What’s the entry-level salary for lodging managers in California?

The 10th-percentile wage — what new lodging managers typically earn — is $46K/year. Take-home on that works out to about $2,769/month. At HUD’s $2,471/month FMR, rent would take 89% of that take-home — above the 30% guideline, so a 1-bedroom or shared housing is likely necessary starting out.

Is lodging manager a high-paying job in California?

Local pay is 11% above the national median — $77K here vs. $69K nationally. Keep in mind cost of living here is 6% above the national average, which offsets some of that premium.

How does California compare to the national average for lodging managers?

California pays $77K median vs. the U.S. average of $69K — that’s +11%. After adjusting for local cost of living (RPP 106.14), the purchasing-power equivalent is $72K — still ahead of the national median.

How much do lodging managers make in California?

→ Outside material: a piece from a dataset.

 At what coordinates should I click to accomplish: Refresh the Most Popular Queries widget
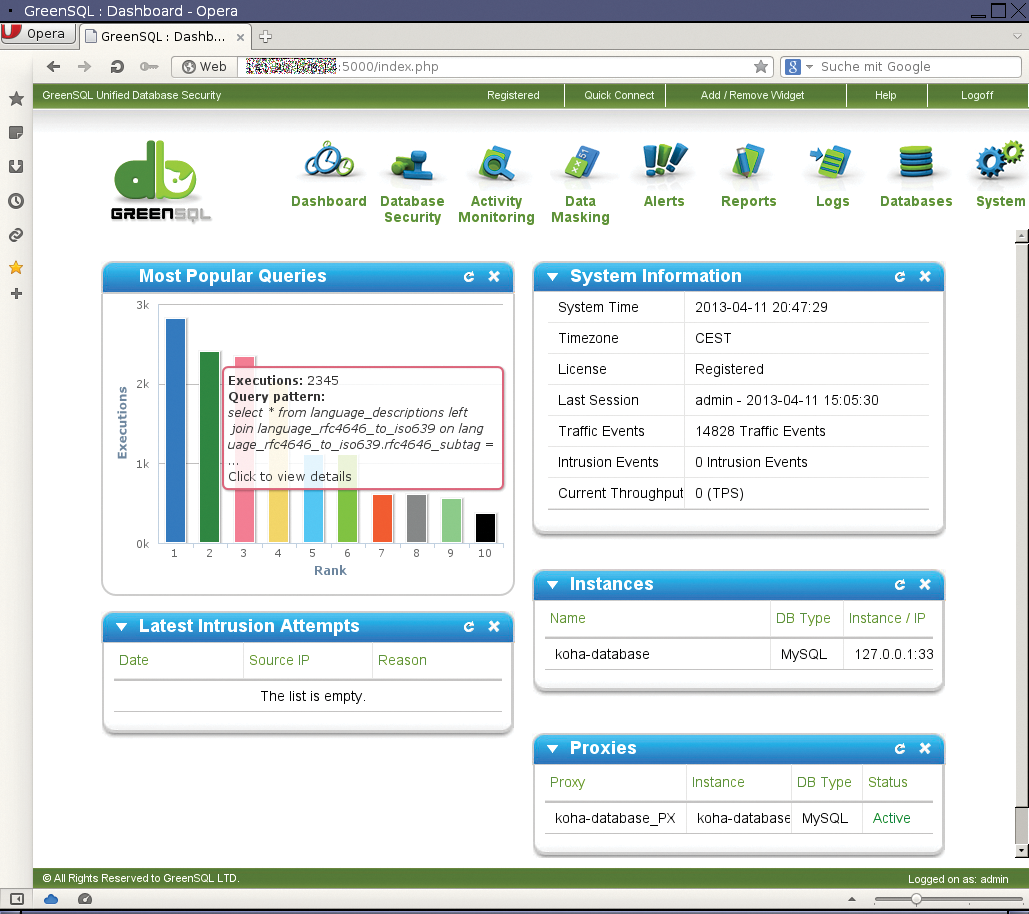469,277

The median is $76,950 a year, that works out to about $37 an hour. But the range is wide: entry-level workers start around $46,150, and experienced lodging managers can clear $143,430. These are BLS numbers, based on employer-reported data, not self-reported surveys.

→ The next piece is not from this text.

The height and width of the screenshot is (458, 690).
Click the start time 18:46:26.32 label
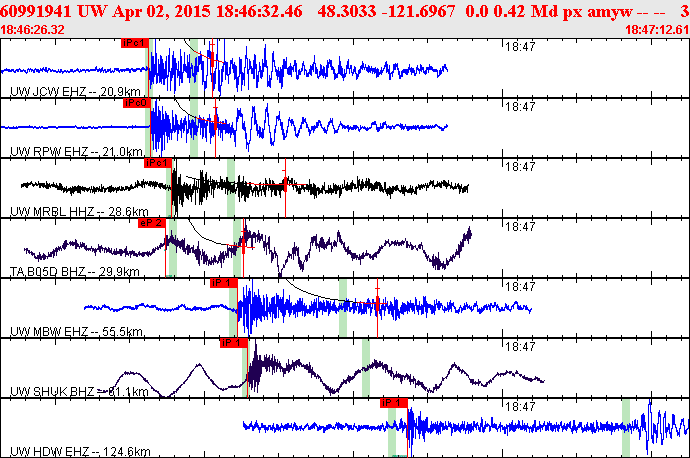34,30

Is $77K enough to live in California?

On that salary, you'd take home roughly $4,936/month after taxes. A 2-bedroom here rents for about $2,471/month, which eats 50.1% of your paycheck. That's above the 30% rule of thumb, housing will be a stretch at the median salary, though you can manage with roommates or a smaller place.

How far does a lodging managers salary go in California?

California has a Regional Price Parity of 106.14 (100 is the national average). Prices are above average here, so your dollar buys less than the same salary would in a cheaper metro. After cost-of-living adjustment, the median lodging managers salary is worth about $72,499 in national-average purchasing power.

Where do lodging managers get paid the most?

The table above ranks every state by median pay for this role. Keep in mind that the highest-paying states tend to have the highest costs of living, so the top salary doesn't always mean the most money in your pocket.